(Source document):

----

The five top areas businesses are probably spending more money than they need to are: storage expansion, hardware sprawl, system complexity, information intelligence and security.

Pratt said these are not “the top five” IT budget killers because nothing in business is static. Rather, they’re five top ones common amongst most businesses. Partners can build key metrics around each or all of the areas that Pratt outlines as five top IT budget killers.

Pratt quotes Lord Kelvin’s statement, reiterating the fact that “If you can’t measure it, you can’t improve it.”

“The people who are the most successful are those (partners) that go in and understand the opportunity from a customer perspective,” Pratt said. “That should be the partner’s starting point and that’s the way partners will achieve success.”

Partners can ask their customers how well they think their company is doing in one or all areas of their business and can then present a suitable solution for them.

“Things that are left to their own devices tend to deteriorate and they don’t get any better,” Pratt said. “I refer these areas as five top IT budget killers because my belief is these are pretty much present in every (customer) account we deal with. These are five areas we’re pretty certain businesses can save money.”

In today’s day and age of information and storage, Pratt explains the amount of data is growing at a constant and consistent pace. For instance, due to certain legislation requirements, some organizations are being forced to keep certain information for longer periods of time.

Where the partner can come in is to help their customers enforce meaningful policies for storage management, in addition to offering consolidation and virtualize data and devices. Data can also be compressed and de-duplicated to help save space, Pratt added.

He also mentioned that it’s easy to find information in the public domain, but trying to find information internally within the business poses a greater challenge because business intelligence solutions, etc. are needed.

The majority of organizations also tend to spend money on hardware devices, which ultimately leads to hardware sprawl.

“We’ve put in too much hardware to solve problems because hardware is typically less expensive than software,” Pratt said. “The more (hardware) units you put in, the more money needs to be spent to maintain them.”

To help minimize hardware sprawl, Pratt suggests that businesses work to consolidate, virtualize and optimize the amount of infrastructure they have within the business.

In the area around system complexity, Pratt explains a lot of businesses are spending their money on just “keeping the lights on.”

“Consultants tell us that between 70 to 80 per cent of an organization’s budget is being spent just keeping the lights on and what they have operational,” he said. “The average small server costs about $500 per year in power and cooling costs. If (customers) are able to reduce their servers through virtualization, then that’s a quick way to see their savings.”

----

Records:
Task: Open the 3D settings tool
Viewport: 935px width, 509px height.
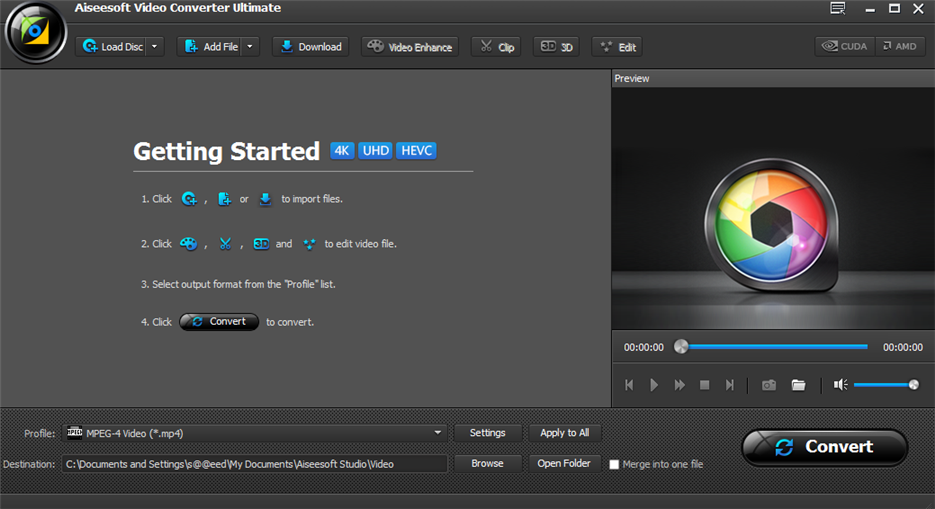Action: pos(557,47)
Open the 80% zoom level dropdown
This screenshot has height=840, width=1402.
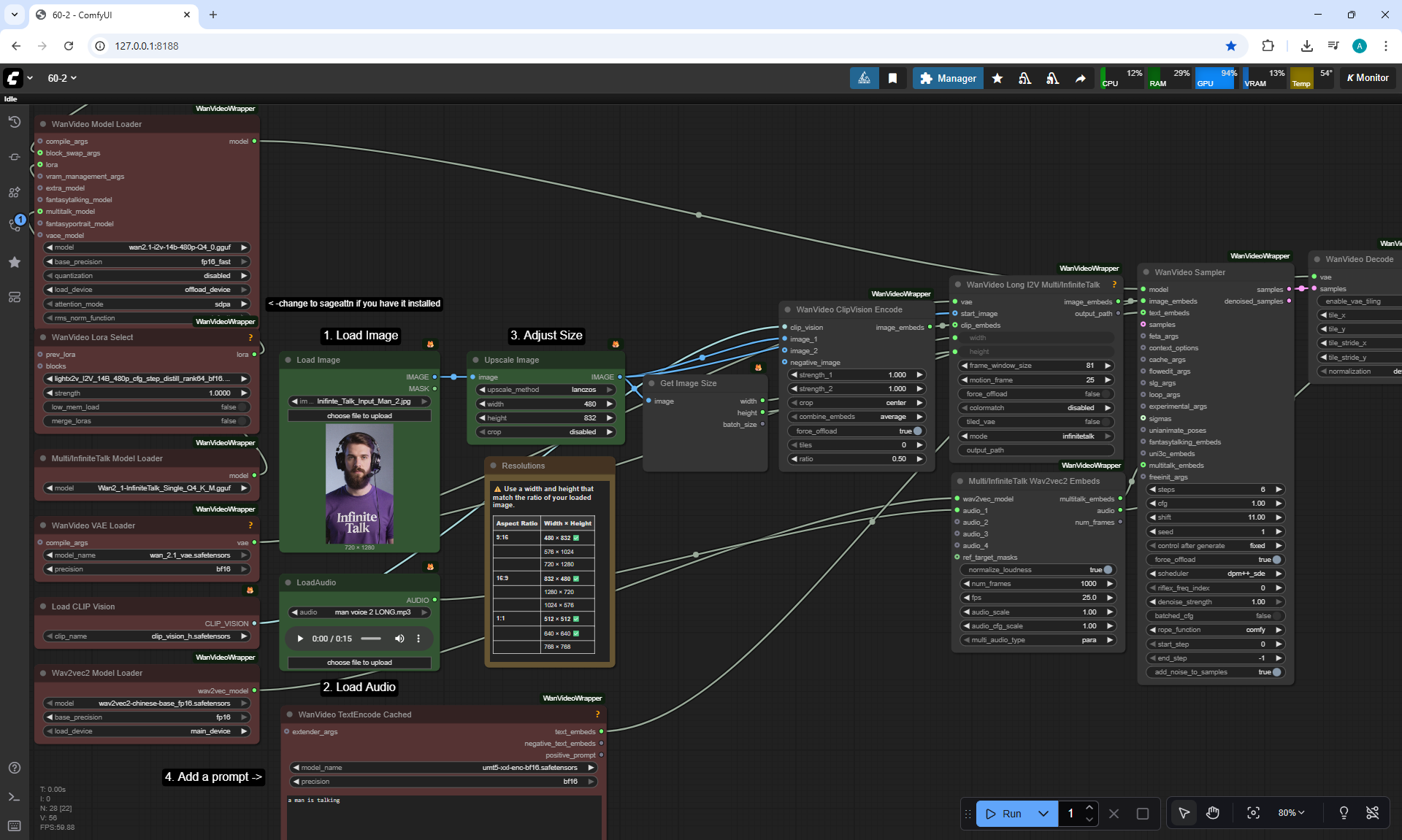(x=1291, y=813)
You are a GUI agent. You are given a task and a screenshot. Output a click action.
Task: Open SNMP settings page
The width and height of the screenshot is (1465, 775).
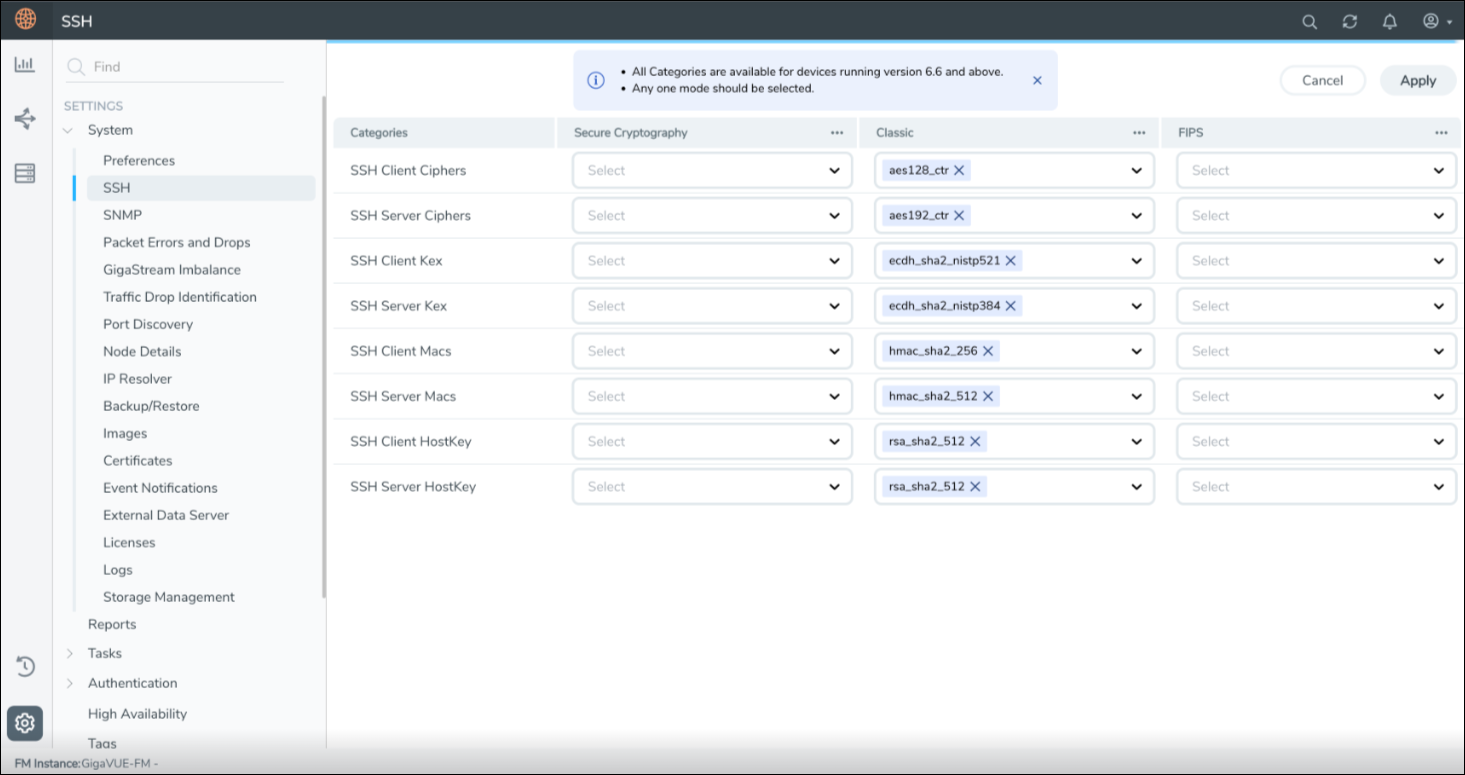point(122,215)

----

(Written exercise): From the article on IT budget killers, reproduce verbatim the passage that opens with the words "Pratt said these" and closes with "IT budget killers.".

(Answer for the task):
Pratt said these are not “the top five” IT budget killers because nothing in business is static. Rather, they’re five top ones common amongst most businesses. Partners can build key metrics around each or all of the areas that Pratt outlines as five top IT budget killers.